Punto allora il binocolo sul fioco bagliore della galassia di Andromeda – un’altra nostra “vicina di casa” – e penso che la sua luce, viaggiando senza mai fermarsi alla velocità costante di 300.000 chilometri al secondo, ha impiegato più di 2 milioni di anni per arrivare fino a me, e io sto quindi osservando quella galassia così com’era più di 2 milioni di anni fa, quando sulla Terra non c’era ancora la nostra specie, ma soltanto gli ominidi da cui si sarebbe evoluta.
E così via, in un gioco di scatole cinesi forse infinito, e con la possibilità che l’universo stesso di cui abbiamo esperienza sia soltanto uno tra gli infiniti universi che potrebbero esistere, e che potrebbero continuamente formarsi in questo stesso momento attraverso altrettanti Big Bang.
Pensando a tutto questo, ho la percezione che di fronte all’universo siamo al pari di microbi sperduti in un mondo senza fine. Ma poi rifletto, e mi rendo conto che i microbi stessi possono superare distanze per loro sconfinate, se sfruttano il mezzo giusto. Mi chiedo allora quali potrebbero essere i mezzi che la specie umana e le altre specie intelligenti nell’universo potrebbero utilizzare. Mezzi e tecnologie non solo tradizionali, ma anche alternativi, in grado forse di sfruttare in maniera differente la natura dello spazio e del tempo. Mi riferisco alle deformazioni spazio-temporali che per noi, al momento, sono solo argomenti da film di fantascienza o speculazioni sulla fisica estrema dei buchi neri.
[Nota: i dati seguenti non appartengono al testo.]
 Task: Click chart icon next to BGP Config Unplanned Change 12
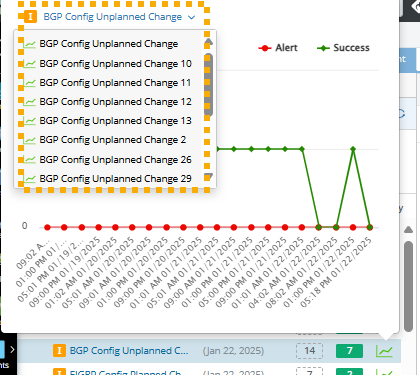click(x=30, y=102)
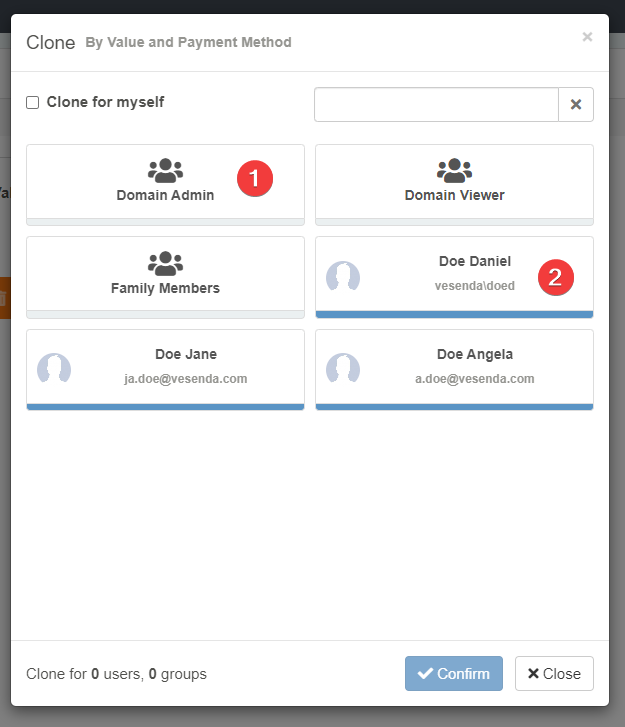
Task: Select the Domain Admin group label
Action: click(165, 195)
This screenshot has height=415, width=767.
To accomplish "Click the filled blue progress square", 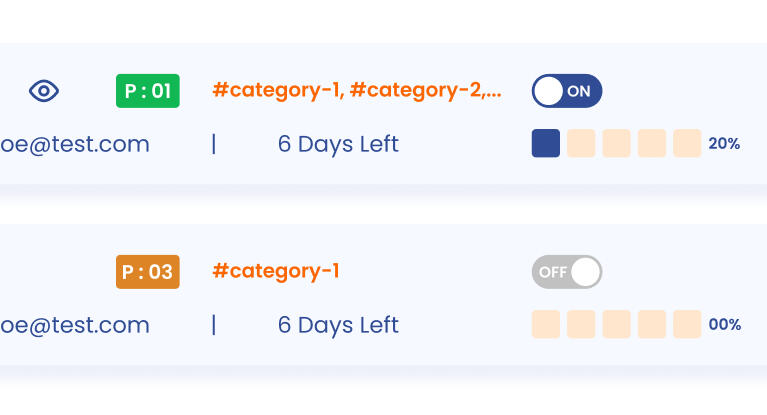I will pos(546,144).
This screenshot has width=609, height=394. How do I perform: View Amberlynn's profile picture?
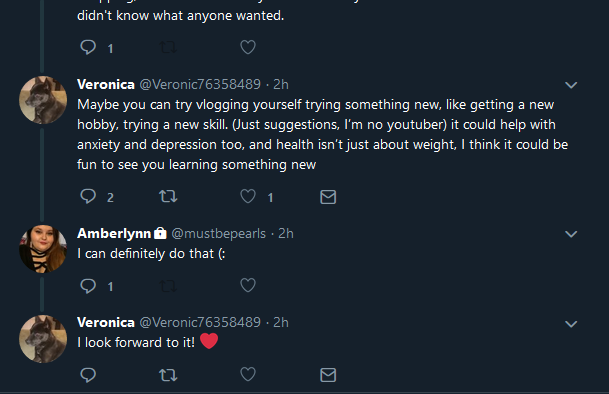click(x=43, y=249)
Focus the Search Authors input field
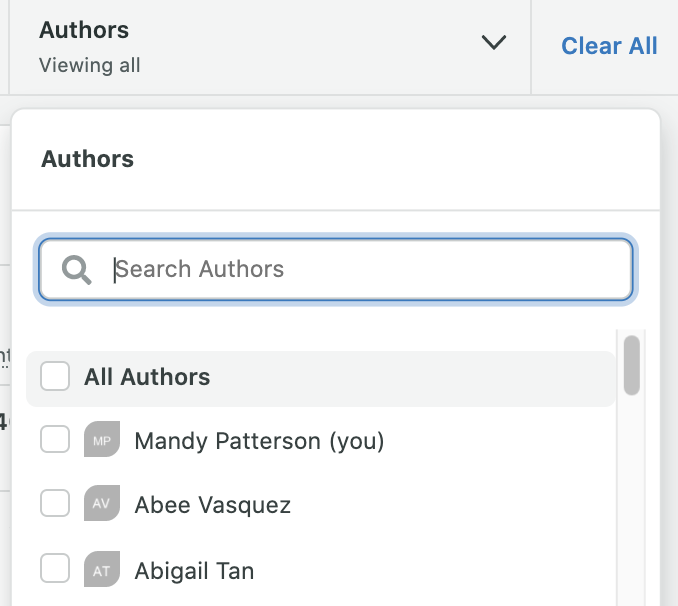Screen dimensions: 678x606 [x=336, y=269]
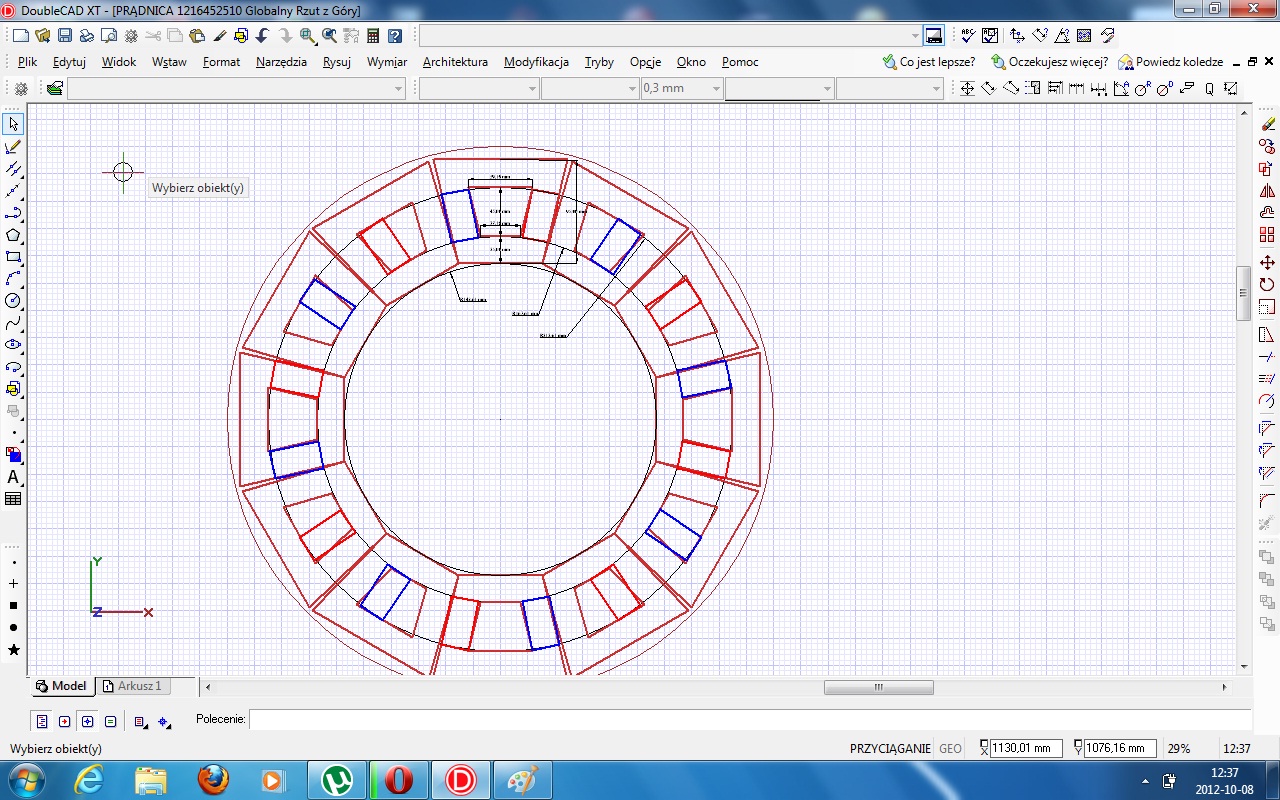The height and width of the screenshot is (800, 1280).
Task: Open the calculator tool icon
Action: tap(373, 36)
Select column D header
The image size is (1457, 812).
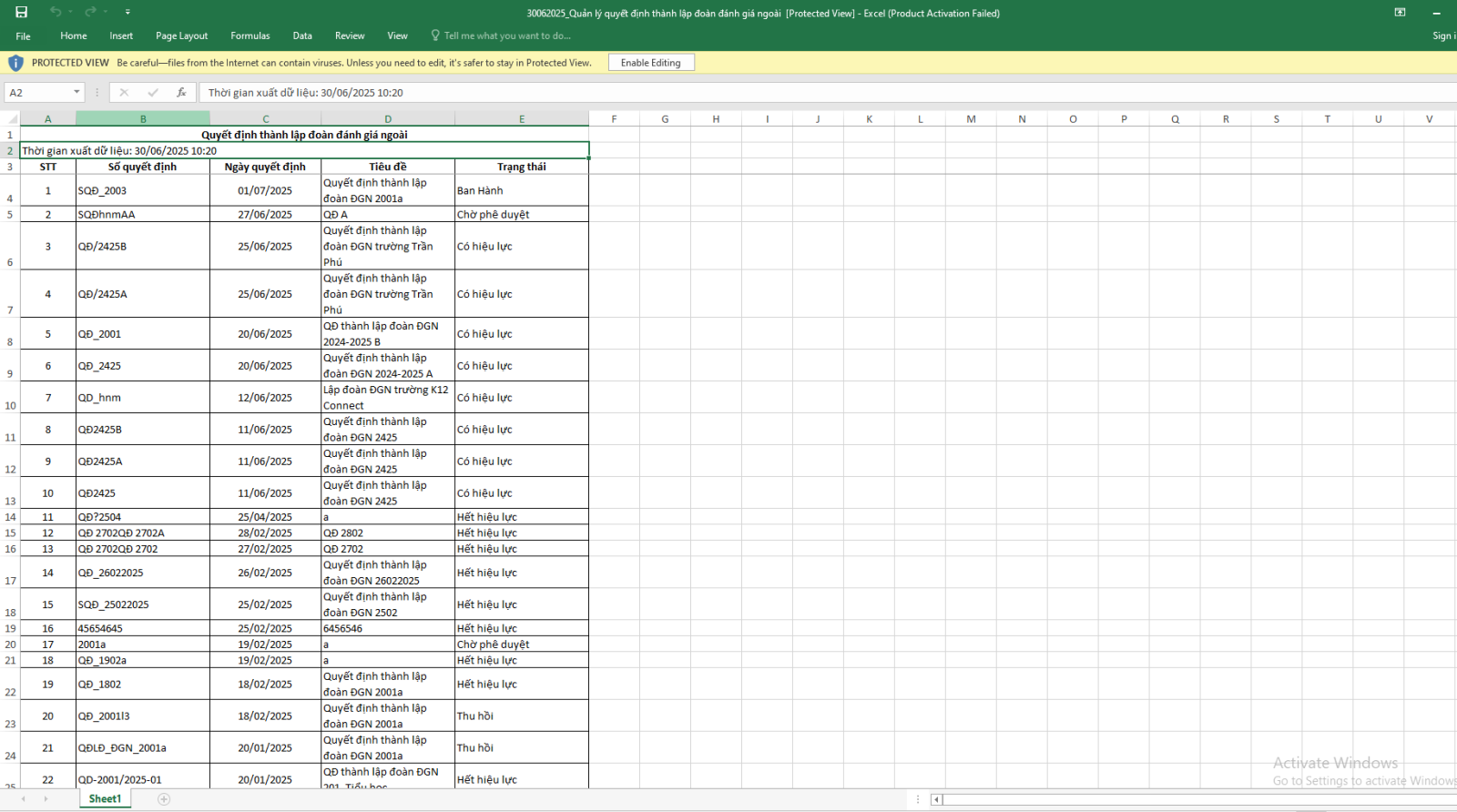click(388, 119)
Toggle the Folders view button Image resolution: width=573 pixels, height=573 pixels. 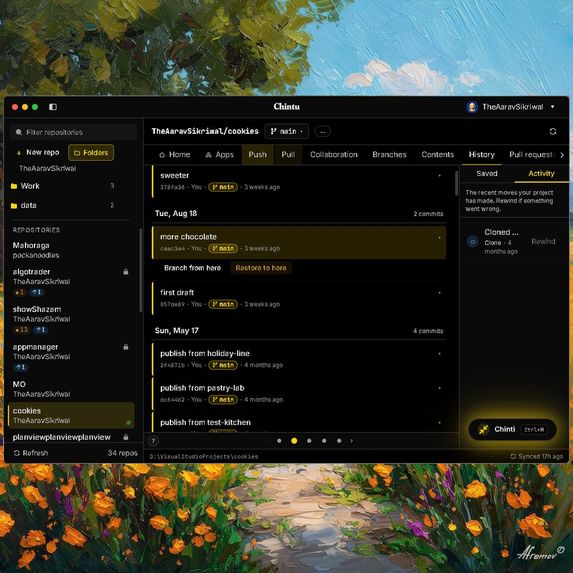click(91, 153)
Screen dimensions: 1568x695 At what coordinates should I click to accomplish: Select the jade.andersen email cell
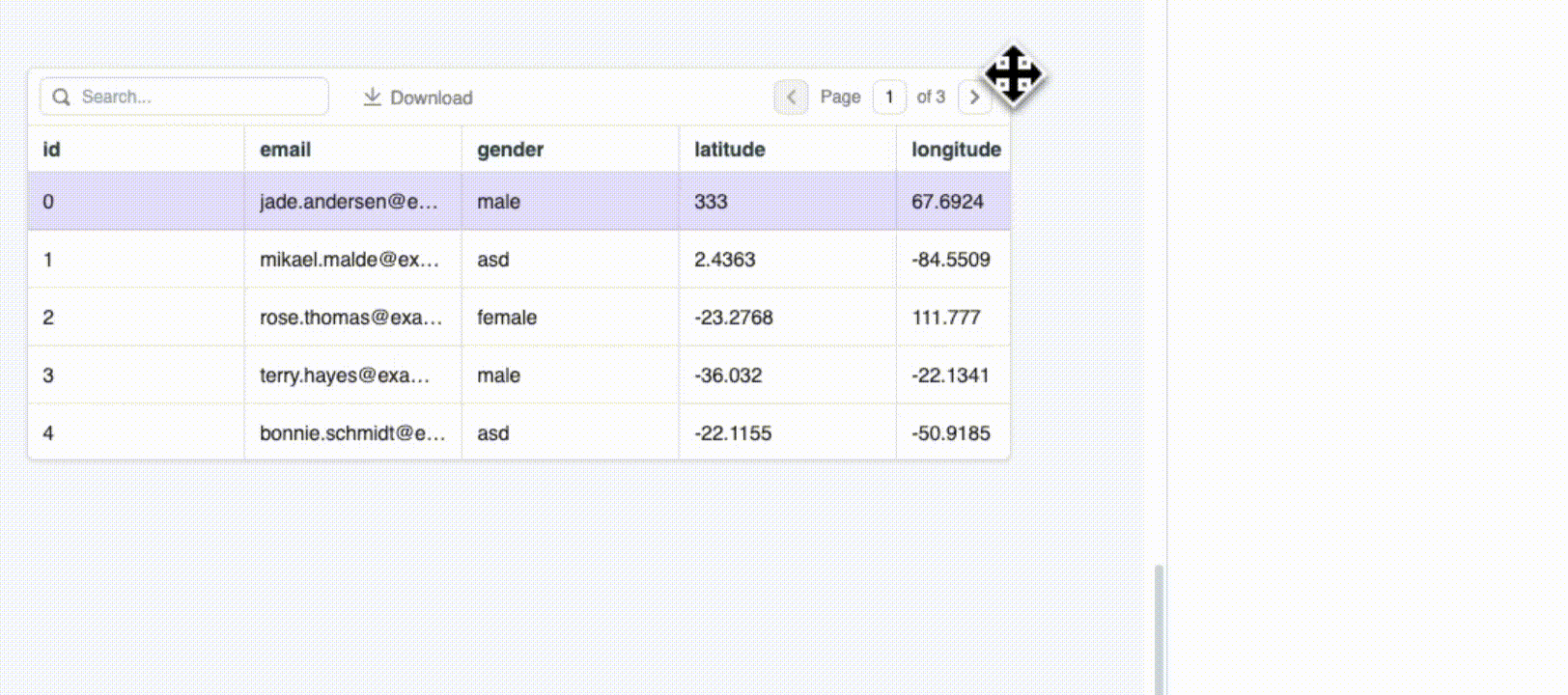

Volevo dunque chiederti, con un pizzico di provocazione implicita, se la tua opinione è cambiata riguardo queste congetture, considerando che un qualsiasi evento improbabile resta comunque possibile, se moltiplicato per un numero enorme di tentativi (in questo caso tentativi di comunicare o di viaggiare attraverso lo spazio e il tempo). In un universo forse infinito, disse qualcuno, tutto quello che può accadere accadrà, o forse è già accaduto. E anche se il nostro cervello non può comprendere l’infinito – essendo in se stesso fisicamente e forse anche mentalmente limitato -, forse lo vuole e lo può contemplare, come il credente vuole e può contemplare Dio.
Può darsi che la contemplazione avvenga solo nel cervello umano, come avevi affermato in un’intervista. Ma in fondo è proprio lì, nel nostro cervello, che si trova tutto il nostro mondo, ed è lì che si formano sia i pensieri dello scienziato che le riflessioni di ogni uomo. Mi viene a volte da pensare che ciò che tu chiami infinito, e ciò che i credenti chiamano Dio, potrebbe essere la stessa cosa a cui diamo nomi diversi. E mi piace sentirmi come una parte di quell’infinito, una parte che cerca di comprendere il tutto, consapevole che prima o poi tornerà a quel tutto da cui proviene.
Ma per ora mi fermo qui, chiedendoti scusa se mi sono dilungato troppo. Grazie per avermi ascoltato. Ti saluto rinnovandoti la mia grande ammirazione, e augurandoti di continuare ad essere meravigliosamente te stessa, come sei sempre stata, lontana da mode, tendenze e compromessi, e sempre coerente con il tuo pensiero e il tuo modo di essere.